I divided the files on our machines into four policy groups based on the likelihood that they would change:

1. System files (e.g., /etc/system), which rarely change;

2. Application files (most of these files are in /usr/local/ but also include any corresponding start-up scripts in the init.d/ directories) that often change;

3. Files that change frequently (e.g., /etc/shadow), which will not be checked by Tripwire;

4. Files unique to a machine (e.g., /etc/hosts), which "never" change.

Machines of the same type have the same policy and database files for policies 1 and 2. Policy 3 files do not need either file. For policy 4, machines have the same policy file, but each machine has a different database. The point is that the same policy and database files can be used on many machines.
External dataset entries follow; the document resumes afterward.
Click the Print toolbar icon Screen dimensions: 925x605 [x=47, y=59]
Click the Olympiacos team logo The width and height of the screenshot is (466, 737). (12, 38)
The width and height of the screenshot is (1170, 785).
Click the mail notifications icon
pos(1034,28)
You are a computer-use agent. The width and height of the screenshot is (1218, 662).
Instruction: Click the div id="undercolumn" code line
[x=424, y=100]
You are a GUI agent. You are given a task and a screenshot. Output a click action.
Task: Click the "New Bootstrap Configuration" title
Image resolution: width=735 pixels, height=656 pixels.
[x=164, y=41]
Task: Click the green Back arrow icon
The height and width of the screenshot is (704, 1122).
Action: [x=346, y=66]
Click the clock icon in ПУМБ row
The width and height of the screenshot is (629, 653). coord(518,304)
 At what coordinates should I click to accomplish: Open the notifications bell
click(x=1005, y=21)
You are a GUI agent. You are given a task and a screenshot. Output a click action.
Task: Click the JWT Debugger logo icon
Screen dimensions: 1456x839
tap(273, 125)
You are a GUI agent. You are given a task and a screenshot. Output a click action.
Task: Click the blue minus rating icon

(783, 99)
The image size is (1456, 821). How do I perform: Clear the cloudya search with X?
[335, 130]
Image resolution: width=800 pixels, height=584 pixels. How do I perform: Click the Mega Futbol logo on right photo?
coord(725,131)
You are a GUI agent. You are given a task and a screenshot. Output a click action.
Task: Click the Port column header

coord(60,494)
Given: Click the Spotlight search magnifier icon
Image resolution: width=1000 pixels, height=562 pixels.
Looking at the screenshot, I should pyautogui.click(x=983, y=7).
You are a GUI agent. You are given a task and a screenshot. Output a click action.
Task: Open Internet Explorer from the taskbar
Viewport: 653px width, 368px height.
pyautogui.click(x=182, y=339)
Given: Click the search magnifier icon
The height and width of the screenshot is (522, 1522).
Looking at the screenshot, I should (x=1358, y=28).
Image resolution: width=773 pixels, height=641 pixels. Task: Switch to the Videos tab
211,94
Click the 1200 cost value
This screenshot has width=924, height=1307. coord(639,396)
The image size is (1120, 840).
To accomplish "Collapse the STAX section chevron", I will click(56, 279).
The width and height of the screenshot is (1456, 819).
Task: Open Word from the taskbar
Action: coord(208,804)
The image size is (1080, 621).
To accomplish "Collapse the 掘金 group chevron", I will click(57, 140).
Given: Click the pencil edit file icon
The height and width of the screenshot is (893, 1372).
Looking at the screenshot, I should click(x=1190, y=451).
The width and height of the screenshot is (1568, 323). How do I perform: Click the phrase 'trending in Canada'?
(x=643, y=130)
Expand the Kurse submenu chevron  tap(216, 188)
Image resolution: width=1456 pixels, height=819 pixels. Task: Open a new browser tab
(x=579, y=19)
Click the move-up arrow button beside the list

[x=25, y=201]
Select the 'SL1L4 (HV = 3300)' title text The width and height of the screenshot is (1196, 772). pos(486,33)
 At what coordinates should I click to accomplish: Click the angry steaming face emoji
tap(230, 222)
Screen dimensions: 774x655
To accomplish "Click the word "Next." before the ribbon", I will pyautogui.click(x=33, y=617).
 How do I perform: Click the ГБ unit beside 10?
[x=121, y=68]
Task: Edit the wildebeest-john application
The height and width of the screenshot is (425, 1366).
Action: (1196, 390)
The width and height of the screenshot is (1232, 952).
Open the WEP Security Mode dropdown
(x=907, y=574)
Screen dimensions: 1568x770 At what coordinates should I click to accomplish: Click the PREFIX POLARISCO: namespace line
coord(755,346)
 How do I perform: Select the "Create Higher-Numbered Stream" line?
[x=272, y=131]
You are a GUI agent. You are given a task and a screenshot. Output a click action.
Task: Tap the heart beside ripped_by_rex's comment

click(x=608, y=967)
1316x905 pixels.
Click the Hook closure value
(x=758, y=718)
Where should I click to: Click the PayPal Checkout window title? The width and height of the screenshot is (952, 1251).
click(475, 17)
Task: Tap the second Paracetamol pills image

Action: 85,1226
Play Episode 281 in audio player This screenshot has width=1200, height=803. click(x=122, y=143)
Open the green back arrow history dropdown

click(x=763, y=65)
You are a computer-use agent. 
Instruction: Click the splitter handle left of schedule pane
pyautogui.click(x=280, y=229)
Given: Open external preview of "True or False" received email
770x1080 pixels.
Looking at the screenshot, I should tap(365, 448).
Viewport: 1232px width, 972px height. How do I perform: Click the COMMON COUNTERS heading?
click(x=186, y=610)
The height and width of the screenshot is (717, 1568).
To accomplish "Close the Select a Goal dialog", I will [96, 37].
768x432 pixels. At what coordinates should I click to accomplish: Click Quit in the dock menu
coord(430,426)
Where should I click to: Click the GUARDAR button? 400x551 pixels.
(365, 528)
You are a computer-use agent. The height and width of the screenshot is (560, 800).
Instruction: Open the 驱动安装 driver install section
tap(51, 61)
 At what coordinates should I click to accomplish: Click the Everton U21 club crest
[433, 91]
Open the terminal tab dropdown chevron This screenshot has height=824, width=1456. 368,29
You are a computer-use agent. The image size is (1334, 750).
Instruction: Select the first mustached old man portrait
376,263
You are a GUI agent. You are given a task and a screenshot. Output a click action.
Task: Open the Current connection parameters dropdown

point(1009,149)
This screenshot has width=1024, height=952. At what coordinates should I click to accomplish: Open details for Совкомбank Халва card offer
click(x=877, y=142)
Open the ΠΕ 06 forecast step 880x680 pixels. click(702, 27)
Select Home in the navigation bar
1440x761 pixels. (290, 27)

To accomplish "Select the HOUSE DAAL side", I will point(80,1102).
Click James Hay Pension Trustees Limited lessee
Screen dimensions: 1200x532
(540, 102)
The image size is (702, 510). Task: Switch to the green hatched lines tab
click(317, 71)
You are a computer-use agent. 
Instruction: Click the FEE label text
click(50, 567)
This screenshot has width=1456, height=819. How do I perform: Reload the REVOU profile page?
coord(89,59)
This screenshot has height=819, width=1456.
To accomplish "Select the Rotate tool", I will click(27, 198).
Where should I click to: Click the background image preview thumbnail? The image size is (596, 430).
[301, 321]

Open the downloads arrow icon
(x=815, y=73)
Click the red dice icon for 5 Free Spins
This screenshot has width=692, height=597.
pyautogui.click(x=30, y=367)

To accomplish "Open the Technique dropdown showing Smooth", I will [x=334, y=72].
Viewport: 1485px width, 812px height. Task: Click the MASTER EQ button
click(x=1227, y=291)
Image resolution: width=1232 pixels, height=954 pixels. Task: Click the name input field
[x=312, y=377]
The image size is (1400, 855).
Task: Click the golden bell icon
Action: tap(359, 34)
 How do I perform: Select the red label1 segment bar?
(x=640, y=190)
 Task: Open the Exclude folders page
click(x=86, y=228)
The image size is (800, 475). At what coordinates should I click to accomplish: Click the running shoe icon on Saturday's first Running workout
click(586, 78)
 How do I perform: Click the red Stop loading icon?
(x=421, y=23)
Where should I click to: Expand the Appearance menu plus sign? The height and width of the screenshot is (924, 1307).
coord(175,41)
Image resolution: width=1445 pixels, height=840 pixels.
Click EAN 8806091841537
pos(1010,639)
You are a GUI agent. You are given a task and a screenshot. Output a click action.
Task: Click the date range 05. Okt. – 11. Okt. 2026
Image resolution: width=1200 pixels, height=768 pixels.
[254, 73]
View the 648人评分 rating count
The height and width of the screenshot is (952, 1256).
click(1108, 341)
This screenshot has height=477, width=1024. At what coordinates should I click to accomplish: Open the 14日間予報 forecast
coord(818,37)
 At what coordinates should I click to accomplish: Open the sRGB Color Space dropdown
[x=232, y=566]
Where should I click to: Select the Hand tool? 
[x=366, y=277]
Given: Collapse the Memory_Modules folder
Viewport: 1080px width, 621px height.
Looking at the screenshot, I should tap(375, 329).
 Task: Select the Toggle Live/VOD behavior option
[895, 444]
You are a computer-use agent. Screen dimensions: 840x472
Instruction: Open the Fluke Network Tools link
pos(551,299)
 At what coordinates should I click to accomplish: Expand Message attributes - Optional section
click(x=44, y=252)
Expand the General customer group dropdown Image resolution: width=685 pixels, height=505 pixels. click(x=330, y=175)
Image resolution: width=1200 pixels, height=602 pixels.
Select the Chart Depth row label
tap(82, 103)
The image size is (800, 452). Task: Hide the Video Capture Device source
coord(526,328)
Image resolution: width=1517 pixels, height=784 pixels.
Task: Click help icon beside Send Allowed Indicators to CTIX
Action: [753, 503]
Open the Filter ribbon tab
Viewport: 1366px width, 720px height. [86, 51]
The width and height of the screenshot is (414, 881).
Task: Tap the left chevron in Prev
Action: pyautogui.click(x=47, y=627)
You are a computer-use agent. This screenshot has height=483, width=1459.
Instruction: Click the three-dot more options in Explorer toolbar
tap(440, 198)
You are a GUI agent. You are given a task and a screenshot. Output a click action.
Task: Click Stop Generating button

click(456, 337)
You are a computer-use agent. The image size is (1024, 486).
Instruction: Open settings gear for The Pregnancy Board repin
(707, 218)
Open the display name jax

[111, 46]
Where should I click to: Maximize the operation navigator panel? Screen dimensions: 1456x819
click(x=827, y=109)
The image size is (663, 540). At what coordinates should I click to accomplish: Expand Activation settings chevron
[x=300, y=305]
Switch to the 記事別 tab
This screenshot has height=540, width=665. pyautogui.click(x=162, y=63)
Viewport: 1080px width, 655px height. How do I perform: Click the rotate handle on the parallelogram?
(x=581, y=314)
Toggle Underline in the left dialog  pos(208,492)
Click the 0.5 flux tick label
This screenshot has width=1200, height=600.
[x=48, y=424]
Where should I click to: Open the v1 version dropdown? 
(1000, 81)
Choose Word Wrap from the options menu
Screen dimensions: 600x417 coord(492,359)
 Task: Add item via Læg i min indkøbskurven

This fact becomes important when system updates occur. I give an examle in the next section.

Configuration File

Besides the policy file, there is one other file that determines Tripwire's behavior. It is the configuration file, an example of which is shown in Figure 2. In my system, each policy has its own configuration file, but the only differences between them are the values for POLFILE, DBFILE, and REPORTFILE. In Figure 2, the "p1" in the values shows that this file is for policy 1. Just as with the policy file, the configuration file also has to be encrypted. Tripwire uses one password (the "site key") to encrypt the configuration and policy files, and it uses another password (the "local key") to create the encrypted database file. I chose to use the same site and local keys across all machines, so the SITEKEYFILE and LOCALKEYFILE values are the same in all the configuration files.

During the life of a machine, the configuration file never has to change, but the policy and database files will change. Updating these files, however, is straightforward. For example, if I want to add a key to the /.ssh/authorized_keys file on all our cache machines, I would use the following procedure:

1. Roll out the change.

2. Update the Tripwire database on only one machine.

3. Copy the updated database to the rest of the machines.

So, instead of the native Tripwire process of updating the database on our 100 cache machines, I only have to manually update one machine. Continuing the example, if I decide that I do not want to check the /.ssh/ directory in policy 1, then I must change the policy file. Any change to a policy file mandates a change to the associated database, so I end up with two files to update. The process for updating the two files, however, is the same; I just distribute two files instead of one.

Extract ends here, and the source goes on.